No one would ever imagine crumpling up their smartphone, television or another electronic device. Today’s displays – which are flat, rigid and fragile – lack the ability to reshape to interactively respond to users.
As part of an overarching quest to build “skin-inspired” electronics that are soft and stretchy, Stanford University chemical engineer Zhenan Bao and her research team have been developing a display to change that. Now, after more than three years of work, they show the proof of principle toward a stretchable, potentially reshapable display in a new paper published March 23 in Nature.
Their invention hinges on the discovery of a method to produce a high-brightness elastic light-emitting polymer, which functions like a filament in a lightbulb. The group’s resulting display is made entirely of stretchy polymers – synthetic plastic materials. The device has a maximum brightness at least two times that of a cellphone and can be stretched up to twice its original length without tearing.
“Stretchable displays can allow a new way of interactive human-machine interface,” said Bao, the K. K. Lee Professor in the School of Engineering and senior author of the paper. “We can see the image and interact with it, and then the display can change according to our response.”
An illuminating discovery
Most light-emitting polymers are stiff and crack when stretched. Scientists can increase their flexibility by adding elastic insulating materials, such as rubber. But these additives decrease electrical conductivity, which requires the polymer to use a dangerously high voltage to generate even dim light.
About three years ago, however, postdoctoral scholar Zhitao Zhang discovered that a yellow-colored light-emitting polymer called SuperYellow not only became soft and pliable but also emitted brighter light when mixed with a type of polyurethane, a stretchy plastic.
“If we add polyurethane, we see SuperYellow form nanostructures,” said Zhang, the first author of the study. “These nanostructures are really important. They make the brittle polymer stretchable, and they make the polymer emit brighter light because the nanostructures are connected like a fishnet.”
Unlike adding rubber, the interconnected net of nanoscale fibers that make the SuperYellow stretchy don’t inhibit electricity flow – which is key to developing a bright display. After this discovery, the group also created elastic red, green and blue light-emitting polymers.
Stacking the layers
With stretchable light-emitting polymers now available, the group needed to layer together the remaining ingredients of an electronic display.

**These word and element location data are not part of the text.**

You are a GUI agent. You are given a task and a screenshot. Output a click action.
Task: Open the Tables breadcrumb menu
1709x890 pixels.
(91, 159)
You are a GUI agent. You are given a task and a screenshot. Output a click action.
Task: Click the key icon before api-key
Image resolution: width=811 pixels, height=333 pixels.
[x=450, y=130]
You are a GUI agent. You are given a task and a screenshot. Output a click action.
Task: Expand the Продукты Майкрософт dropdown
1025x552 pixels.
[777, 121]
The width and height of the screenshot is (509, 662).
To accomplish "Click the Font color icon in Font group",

“It was really challenging to figure out the right materials to use,” Bao explained. “Electronically, they have to match each other to give us high brightness. But then, they also need to have similarly good mechanical properties to allow the display to be stretchable. And finally, for the fabrication, Zhitao had to figure out a way to stack the layers together so that the process will not degrade the brightness.”

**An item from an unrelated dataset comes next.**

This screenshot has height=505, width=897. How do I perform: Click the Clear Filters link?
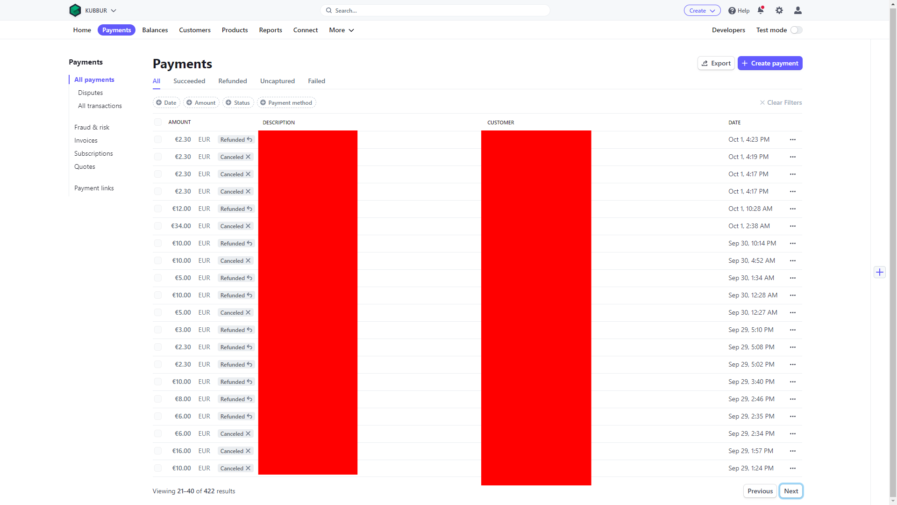781,102
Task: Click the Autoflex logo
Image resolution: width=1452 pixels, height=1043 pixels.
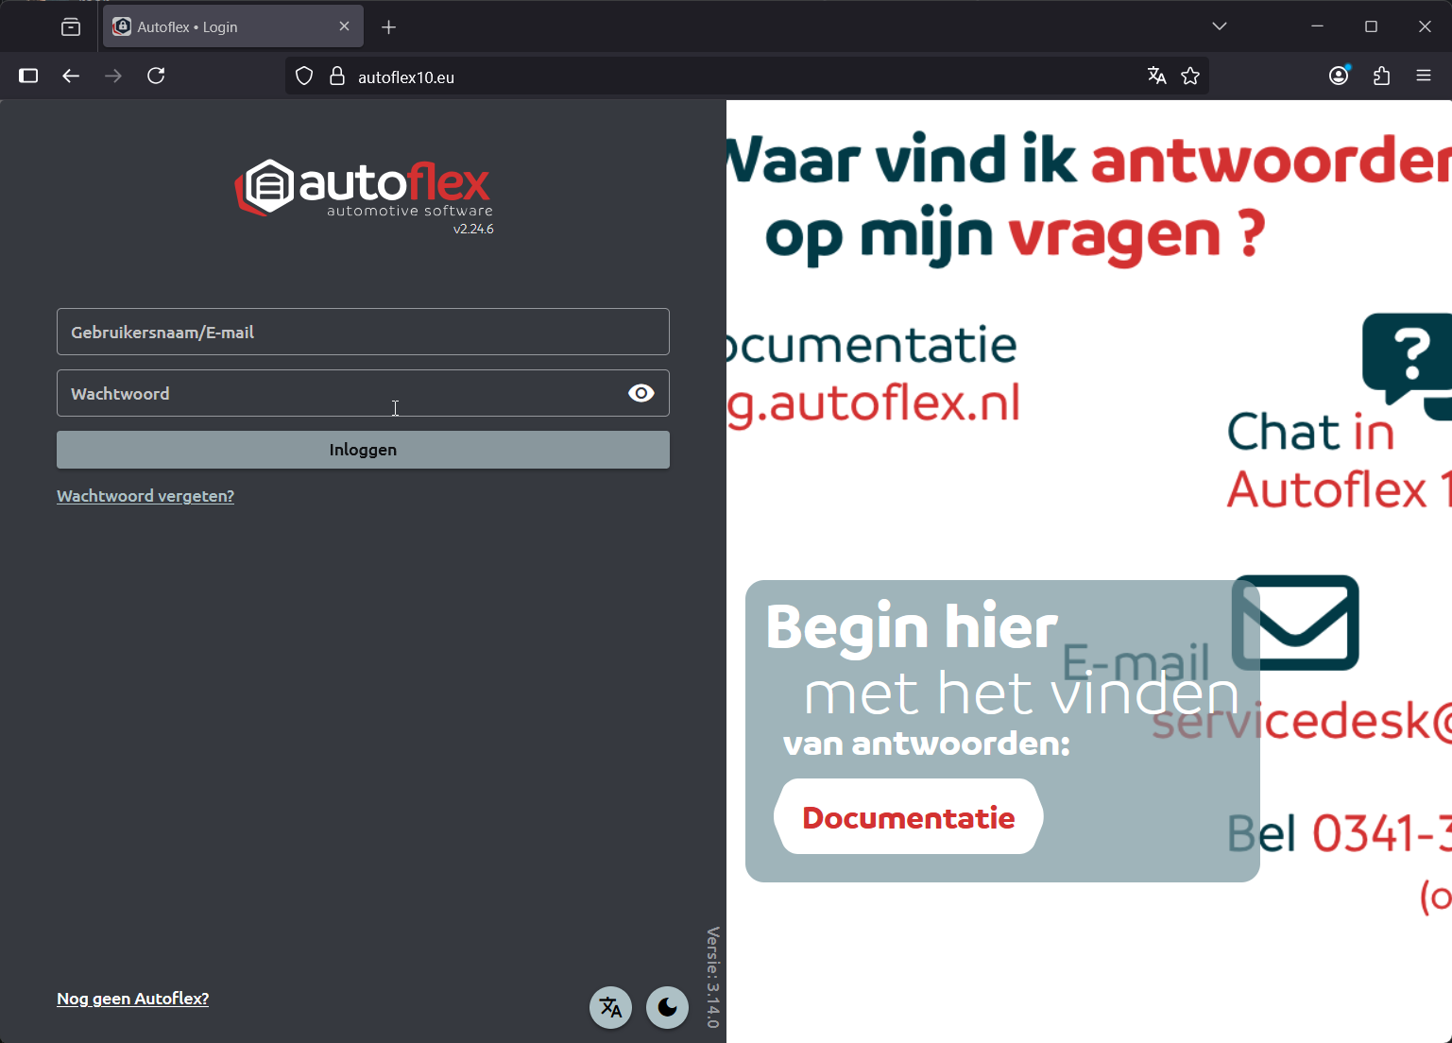Action: coord(364,189)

The final display contains seven layers. Two outer layers are two substrates that encapsulate the device. Moving inward are two electrode layers, each followed by charge transporting layers. Finally, the light-emitting layer sits sandwiched in the center.
When electricity runs through the display, one electrode injects positive charges, called holes, into the light-emitting layer while the other injects negatively charged electrons into it. When the two types of charges meet, they bond and go into an energetically excited state. Almost immediately after, the state returns to normal by producing a photon – a particle of light.
The resulting all-polymer film can be adhered to an arm or finger and doesn’t rip during bending or flexing. This will allow wearable trackers to have their display directly attached to the skin.
Bao sees a variety of additional potential uses for a stretchable display. It could be used to produce reshapable interactive screens or even form three-dimensional landscapes on a map.
“Imagine a display where you can both see and feel the three-dimensional object on the screen,” Bao said. “This will be a completely new way to interact with each other remotely.”
Additional Stanford co-authors of this research include graduate students Weichen Wang, Yu Zheng, Zhiao Yu and Gan Chen; postdoctoral scholars Yuanwen Jiang, Jian-Cheng Lai, Chengyi Xu and Donglai Zhong; former visiting scholars Yi-Xuan Wang and Chien-Chung Shih; former postdoctoral scholars Hung-Chin Wu, Simao Niu and Naoji Matsuhisa; former graduate student Yang Wang; research engineer Yilei Wu; assistant director Hongping Yan; laboratory director Jeffrey B.-H. Tok; and Reinhold Dauskardt, the Ruth G. and William K. Bowes Professor in the School of Engineering. Other co-authors are from the Lawrence Berkeley National Laboratory and the University of Mississippi.
Bao is also a member of Stanford Bio-X, the Wu Tsai Human Performance Alliance, the Maternal & Child Health Research Institute and the Wu Tsai Neurosciences Institute; a faculty fellow at Stanford ChEM-H; a senior fellow of the Precourt Institute for Energy; an investigator of the CZ Biohub; an affiliate of the Stanford Woods Institute for the Environment; and a principal investigator with the Stanford Institute for Materials and Energy Sciences at SLAC National Accelerator Laboratory. Dauskardt is also a member of Stanford Bio-X, the Cardiovascular Institute, the Wu Tsai Human Performance Alliance and the Wu Tsai Neurosciences Institute, and an affiliate of the Precourt Institute for Energy and the Stanford Woods Institute for the Environment.